Social media analytics implements different machine learning and deep learning algorithms. The different algorithms provide different sets of advantages and different limitations. Social media analytics identifies the right algorithms to be used to analyse the tons of data collected from the several social media platforms. Social media analytics includes numerous tasks such as behavioural analysis, statistical analysis, content analysis, predictive analysis, text analysis, natural language processing, and many more, that require the use of different algorithms (Arasu et al., 2020). Different algorithms can be categorised in different types such as clustering algorithms, prediction algorithms, classification algorithms, and data visualization. Some of the most common machine learning algorithms used in social media analytics include Logistic Regression, Support Vector Machine, and Naive Bayes Theorem. These algorithms are used for extracting useful information from the enormous chunks of data collected from the different social media platforms (KC, 2017).

The natural language processing algorithms are used in understanding the human language and analysing them which can be used for sentiment analysis, customer behaviour and attitude, and customer interests. Social media platforms are filled with billions of blogs, comments, reviews, tweets, status updates and posts which are such kinds of data that are not structured and are difficult for relational databases to store and analyse (Arasu et al., 2020). However, this unstructured data contains tons of information that can be used to obtain competitive advantages in businesses. Thus, for collecting such unstructured data, text mining algorithms are used (Arasu et al., 2020). The different text mining algorithms that are used in social media analytics include retrieval, extraction, and summarization, categorization, clustering, and filtering. The supervised learning algorithms of machine learning are used for the categorization tasks while the unsupervised learning algorithms such as K-means and term-based ontology, are used for clustering. The Support Vector Machine is the ML algorithm that is used for filtration tasks in the text mining process. Social media analytics implements clustering algorithms for segmenting customers based on common aspects. This helps in identifying target segments for target marketing or customised advertisements (Arasu et al., 2020).

There are several machine learning algorithms that are used by social media analytics. The algorithms are mostly classified into three types based on the approach of working of the algorithms. The three types of algorithms are supervised, unsupervised and reinforced learning algorithms. The supervised learning algorithms are the kinds of algorithms that are provided with both the data and the expected results and the prediction of the algorithms are based on the differences between the expected and the final results (Arasu et al., 2020). Based on the differences in the results the required changes are made to the model in such a way to ensure that the outcomes will match with the expected outcomes. Some of the supervised machine learning algorithms that are used by social media analytics include Logistic Regression, K-Nearest Neighbour, Random Forest, and Decision Tree. Supervised algorithms are used by social media analytics to predict sales and revenue outcomes for the future based on the data collected from social media platforms (Arasu et al., 2020). Unsupervised algorithms, on the other hand, are not provided with a target variable or expected results to help match the real outcomes with the expected outcomes. Such kinds of machine learning algorithms are used by social media analytics for clustering purposes such as segmenting customers based on different demographics, interests, regions, and so on (Arasu et al., 2020). This helps businesses in targeting the right segment of customers for specific intervention. Some of the unsupervised algorithms used in social media analytics include K-means, and Apriori algorithm. Reinforcement learning algorithms are used in social media analytics to provide help in decision making. In reinforcement learning the machine learning model is not provided with any results and it learns on its own through trial and error method. This algorithm uses tons of historic data to extract as much knowledge as possible and trains itself to improve its results. One example of a reinforcement algorithm is the Markov Decision Process (Arasu et al., 2020).

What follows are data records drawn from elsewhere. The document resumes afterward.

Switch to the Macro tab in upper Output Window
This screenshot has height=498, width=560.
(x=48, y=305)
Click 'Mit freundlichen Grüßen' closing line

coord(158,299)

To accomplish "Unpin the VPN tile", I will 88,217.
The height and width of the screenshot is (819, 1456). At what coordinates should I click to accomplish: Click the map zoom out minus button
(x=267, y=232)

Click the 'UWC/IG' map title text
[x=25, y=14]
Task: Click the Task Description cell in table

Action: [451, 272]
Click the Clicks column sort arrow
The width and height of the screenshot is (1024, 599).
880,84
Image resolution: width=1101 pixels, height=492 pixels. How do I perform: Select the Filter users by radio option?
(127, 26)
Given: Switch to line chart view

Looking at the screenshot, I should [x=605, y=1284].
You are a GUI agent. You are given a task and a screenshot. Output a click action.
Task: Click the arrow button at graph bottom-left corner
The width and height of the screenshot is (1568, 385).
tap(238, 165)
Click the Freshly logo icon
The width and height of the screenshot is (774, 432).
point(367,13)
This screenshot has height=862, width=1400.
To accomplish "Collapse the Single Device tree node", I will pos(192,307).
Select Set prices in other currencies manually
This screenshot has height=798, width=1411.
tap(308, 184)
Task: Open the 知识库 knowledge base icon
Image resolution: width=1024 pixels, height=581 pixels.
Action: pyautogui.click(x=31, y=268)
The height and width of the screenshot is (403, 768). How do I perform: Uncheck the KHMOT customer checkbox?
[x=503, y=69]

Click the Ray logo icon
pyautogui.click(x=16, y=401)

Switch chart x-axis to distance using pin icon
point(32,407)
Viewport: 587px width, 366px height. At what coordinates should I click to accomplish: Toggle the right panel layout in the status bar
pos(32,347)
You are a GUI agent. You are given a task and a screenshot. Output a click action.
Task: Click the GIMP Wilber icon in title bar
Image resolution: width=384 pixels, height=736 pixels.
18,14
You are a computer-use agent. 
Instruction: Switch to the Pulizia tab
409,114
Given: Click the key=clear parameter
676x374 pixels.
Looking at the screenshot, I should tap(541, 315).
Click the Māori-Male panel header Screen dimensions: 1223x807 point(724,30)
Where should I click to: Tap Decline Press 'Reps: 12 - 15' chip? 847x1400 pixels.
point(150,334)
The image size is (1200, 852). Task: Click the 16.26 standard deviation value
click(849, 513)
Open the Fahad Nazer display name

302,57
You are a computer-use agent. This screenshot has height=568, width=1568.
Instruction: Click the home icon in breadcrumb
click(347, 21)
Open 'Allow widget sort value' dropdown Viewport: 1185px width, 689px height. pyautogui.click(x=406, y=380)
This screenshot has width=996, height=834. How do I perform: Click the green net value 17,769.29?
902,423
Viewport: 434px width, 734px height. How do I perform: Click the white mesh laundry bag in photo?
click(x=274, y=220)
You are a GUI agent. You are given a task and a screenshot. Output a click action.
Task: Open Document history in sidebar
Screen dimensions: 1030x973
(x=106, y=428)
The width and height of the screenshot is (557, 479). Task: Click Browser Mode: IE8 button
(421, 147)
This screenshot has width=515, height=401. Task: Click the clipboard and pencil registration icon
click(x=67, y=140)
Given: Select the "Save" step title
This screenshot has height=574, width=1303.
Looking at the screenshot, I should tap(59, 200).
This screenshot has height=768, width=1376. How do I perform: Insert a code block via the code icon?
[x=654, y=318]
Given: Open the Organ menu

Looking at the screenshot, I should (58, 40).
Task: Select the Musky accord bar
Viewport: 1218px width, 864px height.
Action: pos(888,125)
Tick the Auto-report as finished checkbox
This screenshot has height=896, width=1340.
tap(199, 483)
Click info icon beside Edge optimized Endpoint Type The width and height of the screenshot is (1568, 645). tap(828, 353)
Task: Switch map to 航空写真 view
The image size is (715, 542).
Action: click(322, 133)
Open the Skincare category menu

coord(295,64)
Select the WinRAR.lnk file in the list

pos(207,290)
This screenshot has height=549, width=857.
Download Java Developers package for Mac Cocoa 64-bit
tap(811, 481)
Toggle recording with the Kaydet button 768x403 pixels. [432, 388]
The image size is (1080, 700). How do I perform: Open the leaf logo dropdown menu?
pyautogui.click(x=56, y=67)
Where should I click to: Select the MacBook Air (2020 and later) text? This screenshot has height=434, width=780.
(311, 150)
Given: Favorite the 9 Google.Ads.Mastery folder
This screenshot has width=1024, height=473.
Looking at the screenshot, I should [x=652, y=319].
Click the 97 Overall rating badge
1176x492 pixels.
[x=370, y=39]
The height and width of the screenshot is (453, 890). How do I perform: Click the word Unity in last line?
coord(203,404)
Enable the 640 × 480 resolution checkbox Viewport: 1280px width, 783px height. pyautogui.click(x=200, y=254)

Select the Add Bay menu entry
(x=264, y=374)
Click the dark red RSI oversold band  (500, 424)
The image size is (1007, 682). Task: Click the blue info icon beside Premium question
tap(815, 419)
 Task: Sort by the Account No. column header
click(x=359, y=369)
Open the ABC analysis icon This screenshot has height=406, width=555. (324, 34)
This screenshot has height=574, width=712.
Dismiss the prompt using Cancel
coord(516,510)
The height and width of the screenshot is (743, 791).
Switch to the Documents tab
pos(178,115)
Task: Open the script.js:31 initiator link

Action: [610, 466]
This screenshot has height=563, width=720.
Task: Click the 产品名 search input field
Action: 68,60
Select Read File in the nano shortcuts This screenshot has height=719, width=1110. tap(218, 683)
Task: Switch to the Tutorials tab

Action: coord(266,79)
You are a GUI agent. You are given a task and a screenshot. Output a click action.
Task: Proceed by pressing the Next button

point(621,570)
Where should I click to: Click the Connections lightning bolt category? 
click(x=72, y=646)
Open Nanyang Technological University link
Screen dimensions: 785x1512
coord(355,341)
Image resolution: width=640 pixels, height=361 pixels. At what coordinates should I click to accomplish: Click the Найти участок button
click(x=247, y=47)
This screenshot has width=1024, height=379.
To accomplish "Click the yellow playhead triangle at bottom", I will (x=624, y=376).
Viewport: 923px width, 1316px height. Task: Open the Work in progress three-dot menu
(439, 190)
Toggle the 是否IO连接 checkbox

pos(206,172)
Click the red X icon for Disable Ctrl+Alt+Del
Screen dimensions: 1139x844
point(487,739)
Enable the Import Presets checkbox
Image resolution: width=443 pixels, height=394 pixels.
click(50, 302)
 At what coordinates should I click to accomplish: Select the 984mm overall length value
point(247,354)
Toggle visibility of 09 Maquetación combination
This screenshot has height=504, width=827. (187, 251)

Some of the different algorithms that are used for different purposes in social media analytics can be listed below with their uses.

  • Regression algorithms: Regression algorithms are mainly used for prediction purposes based on the data fed to the machine learning model. There are two kinds of regressions namely linear and logistic regression. The linear regression algorithm is used to identify the dependent variables based on the analysis of the independent variables. However, the logistic regression algorithm is used to determine the target variable’s probability. Thus the data collected from the different social media platforms are used by regression algorithms to predict outcomes of the businesses (Balaji et al., 2021).
  • Naive Bayes: Naive Bayes algorithm is used to determine whether a data that has been collected newly belongs to a specific class or not based on the Naive Bayes Theorem. This helps in identification and the description of the new data and process it accordingly. It helps in assuming the dependency of a feature based on other features (Balaji et al., 2021).
  • Decision Tree: The decision tree algorithm is implemented by social media analytics generally for classification purposes. The algorithm divides the dataset into two homogeneous sets or more based on distinct properties of the data. Decision trees are also used for handling the issues of classification and regression (Balaji et al., 2021). It is used for one of the most important purposes of social media analytics which is sentiment analysis which is a process for determining if a data is negative, positive or neutral. Such helps in understanding the sentiments of customers towards a product or service sold by a business organization. It is used with natural language processing to determine the sentiment associated with the text information in social media posts, product reviews and other text information from different social media platforms (Balaji et al., 2021).
  • K-Nearest Neighbours: The regression and classification problems can also be solved using the K Nearest Neighbour algorithms. It contains all the old classes and identifies whether the new data belongs to any of the classes. This can be used as an alternative to the Decision Tree algorithm as it does the same purpose. In general, the KNN is considered to be the simplest one to implement as compared to decision trees (Balaji et al., 2021).
    1. Advantages of Machine Learning in Social Media Analytics

There are different advantages of machine learning in the case of social media analytics. These advantages are including,

Sentiment Analysis

This is the specific process of successfully examining every audience comment to determine the positive, negative, and neutral intents. These effective results have the ability to assist the organization in figuring out the way customers feel regarding different services or products of the organization. The process of sentiment analysis is one of the most time-consuming processes. Due to this particular reason, the implementation of machine learning is very important to control these problems adequately. Different sentiment analysis tools can be easily trained along with emotions to organize the intents of the most innovative inputs (Hopwood and Bleidorn. 2019).

Managing Reputation

Most of the time, an organization cannot always expect positive mentions on social media. Most of the brands used to face different complaints from customers on social media as well as fake news also. This news is very responsible for damaging the product of this particular brand. Machine learning is the only effective way to tackle these problems. There are a number of tools available for managing reputation. These tools include Trackur. Social mention, Review Push, and others. These machine learning tools are combined with artificial neural networks to assist specific brands in finding out every single problem and helps to react to those problems (Hopwood and Bleidorn. 2019).

Specific Content Offering

Usually, Instagram is utilizing Artificial Intelligence(AI) to select specific content from the organization's Instagram to explore page as well as it is dependent on the last interaction on the Instagram platform. This particular platform is utilizing an effective algorithm to determine the suitable content based on the interest successfully. In the case of the other social media platforms, Twitter and Facebook are utilizing for providing, most innovative connections like trends, content, and others. In addition, trends have been shown based on the company's location on Twitter (Hopwood and Bleidorn. 2019).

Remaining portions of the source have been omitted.